Yours for a mere €1,500, because the super-wealthy will collect literally anything.

Carved Meerschaum pipes were talking points in smoking rooms, as are rare DLCs in MMORPG lobbies today, presenting paralyzing dilemmas: “Do I spend this month’s GameStop paycheck on The Celestial Halberd of Reckoning, or an olive jar full of e-girl farts?” 

Ilker Murat Gurer/Shutterstock

They’re still for sale today if you feel the need to pull rank in a room full of bearded, grandfatherly old men.

These 19th-century pipes featured the historical man-favorite topics of action and eroticism while avoiding man-diminishing things they wished to forget, including children and women in universities. 

One design that has changed less over the years, gun-shaped smoking paraphernalia, has two purposes: lighting Black & Milds and giving law enforcement plausible legality for shoot-outs.

Via 1st Dibs


Storage containers

Our houses are obstacle courses of crap items. Crap litters counters, crown coffee makers, and overflows from under furniture to create toe-stubbing hazards. Toe stubs are no longer fatal, but hoarding is evinced by the countless individuals crushed beneath the toppling towers of The Clarion Gazette. 

Is Crap-Mania a symptom of overproduction in a hopelessly materialistic society? Manufacturers and MegaStore CEOs with a taste for California condor say no, how absurd, absolutely not—please continue consuming as per usual. Your oligarch overlords depend on it.

In fact, it’s the opposite problem: we need more crap for storing the other crap. Many settle for shoeboxes, Danish cookie tins, or the urns of their least favorite grandparent. So let’s re-introduce the pyxis. As per the millennium-old Pyxis of al-Mughira, from Al-Andalus, Islamic Spain:

Steve Zucker/flickr

Suitable for only the fanciest loose brick-a-brak.

Pyxides were bestowed upon royal family members for special occasions or awarded diplomatically to strengthen alliances when marrying your own sister wasn’t feasible. The decorations are replete with griffons, falconers, and lions (victory symbols in Arabic poetry) mauling bulls. Pyxides stored cosmetics or perfumes, left open so their fragrances could conceal historical smells, especially in sweltering climes.

Dental Jewelry

Teeth are an unexploited opportunity for flossing—not literally but stylistically, though most also fail the literal aspect.

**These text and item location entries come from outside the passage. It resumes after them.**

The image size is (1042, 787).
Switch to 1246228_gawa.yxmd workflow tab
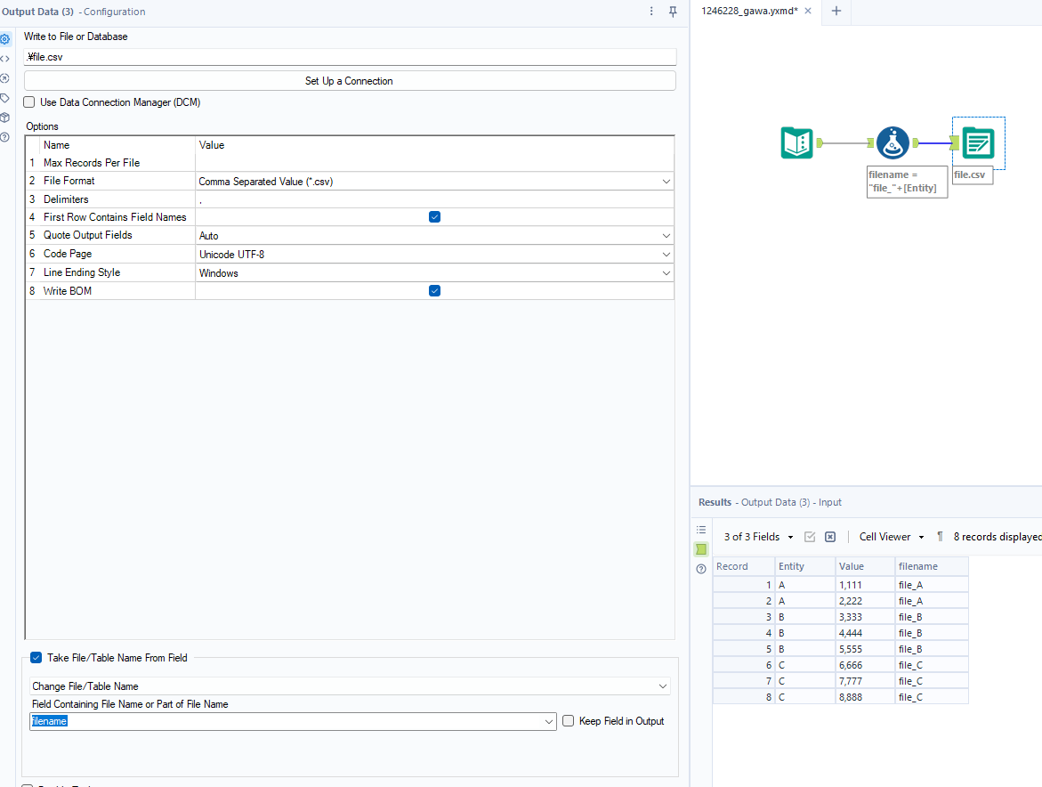click(x=749, y=11)
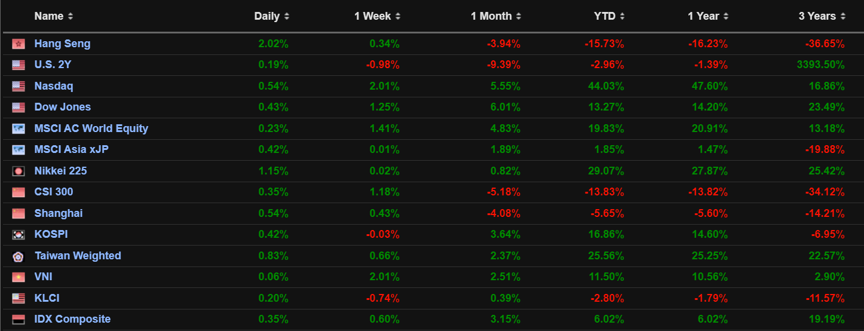Click the Vietnam flag icon next to VNI
This screenshot has width=864, height=331.
click(x=19, y=277)
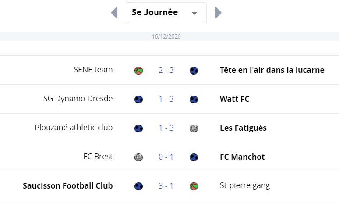Open the 0 - 1 score for FC Brest match
The image size is (339, 217).
[166, 157]
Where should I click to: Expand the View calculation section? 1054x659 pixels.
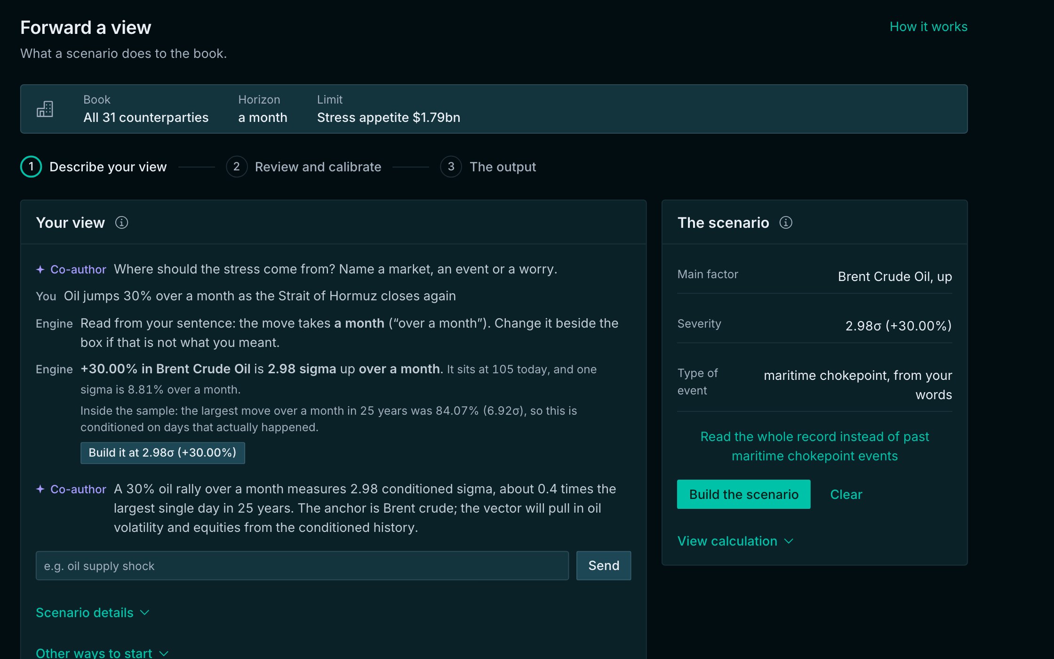[x=735, y=541]
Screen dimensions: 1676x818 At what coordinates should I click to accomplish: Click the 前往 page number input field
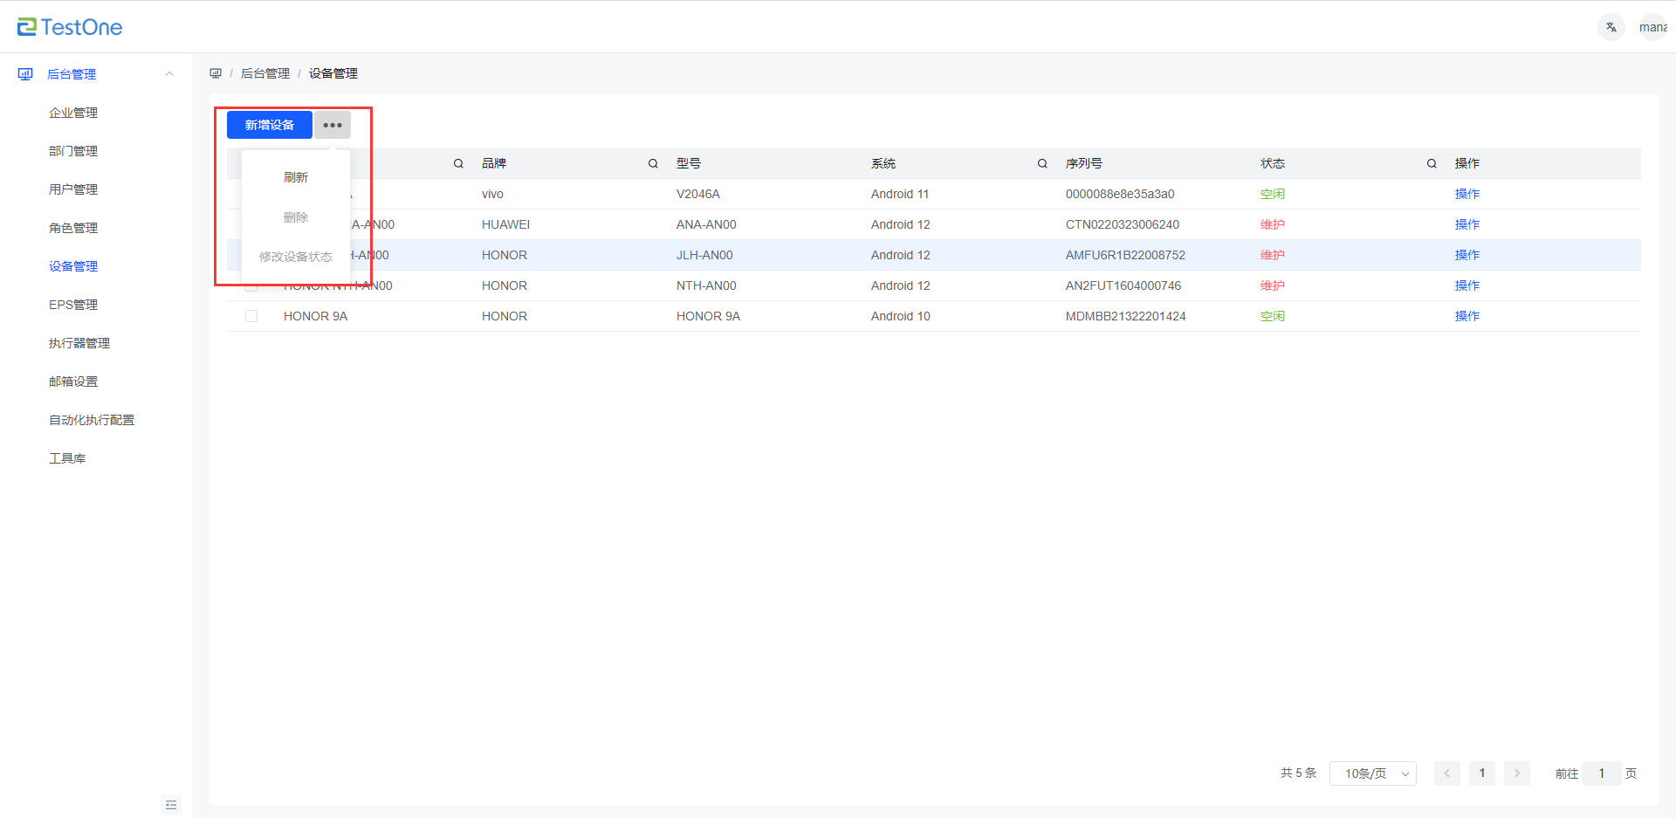coord(1602,773)
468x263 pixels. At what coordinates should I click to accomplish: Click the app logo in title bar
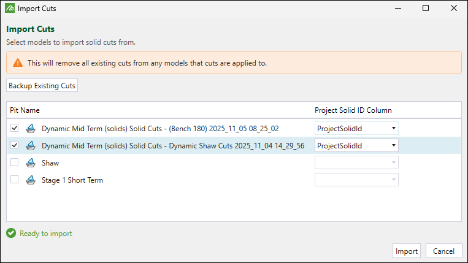click(9, 9)
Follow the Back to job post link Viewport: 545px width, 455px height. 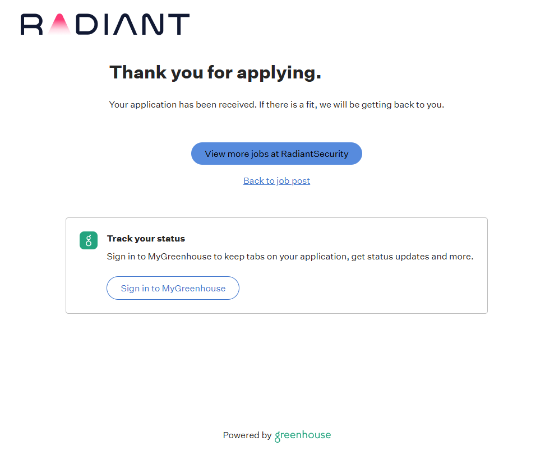(x=276, y=181)
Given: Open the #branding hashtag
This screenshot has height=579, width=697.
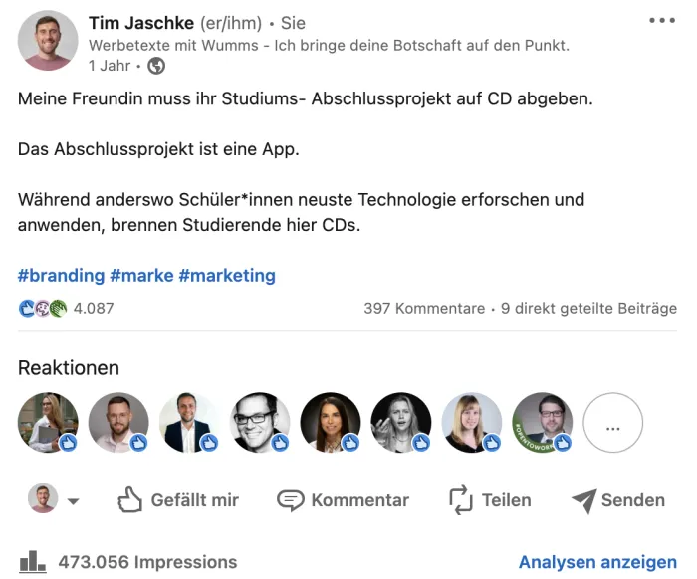Looking at the screenshot, I should click(61, 276).
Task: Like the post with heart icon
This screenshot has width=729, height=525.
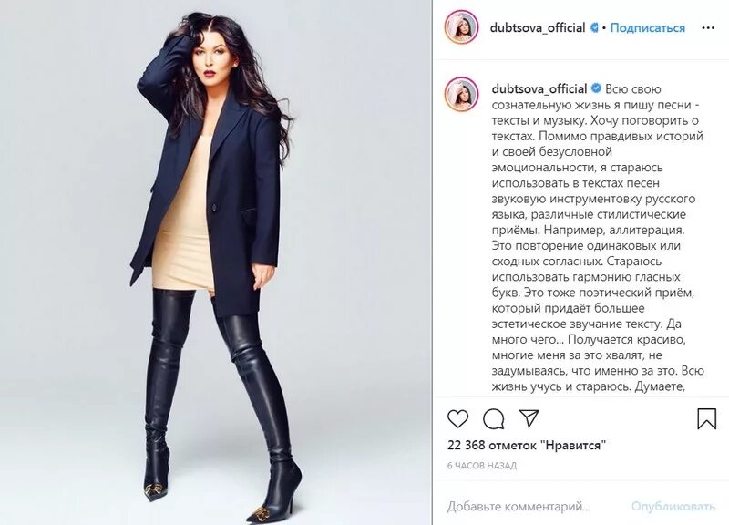Action: [458, 419]
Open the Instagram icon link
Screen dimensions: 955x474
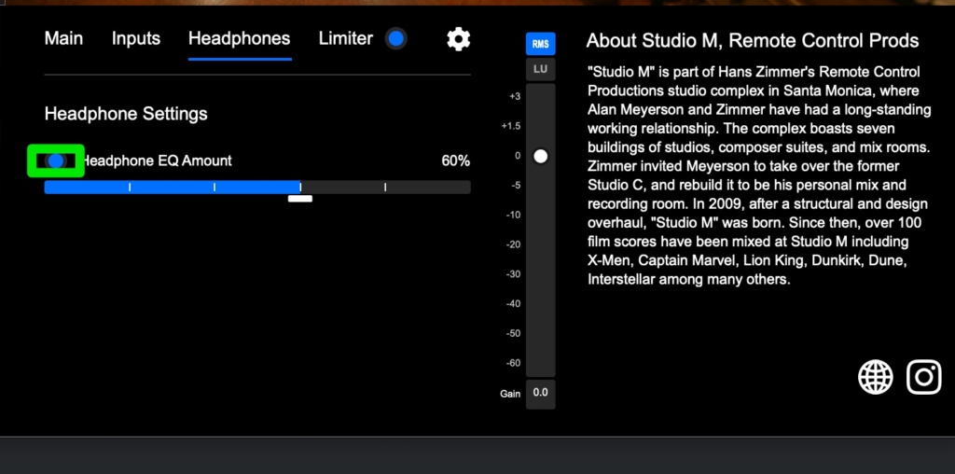(924, 377)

Rappers agree, by expostulating against blood diamonds (and I assume similarly price-gouged minerals, like beryls, though hexagonal crystal systems are rarely as rallied against as the hexoctahedral), while throwing untold monies to bloodthirsty old monopolies for bling. 

The ancients of approximately 2,500 years ago also discovered biological mediums for condescending on their fellows. 

David Dennis/Wiki Commons

Especially the Maya, who chipped out chunks of their teeth and then glued gemstones in place with resins that hold steadfast thousands of years later. The tree-based resins are dental grade, with more than 150 compounds that provide antifungal and antibacterial properties

Maybe we should revisit resins as well for the sake of collective oral health. Dental calculus has become such a comforting taste in our mouths that it’s a front-runner for Ruffles’ 2022 Fall Flavors lineup, along with aortic plaque, career dissatisfaction, and badass opinion shirts with the cuss words censored.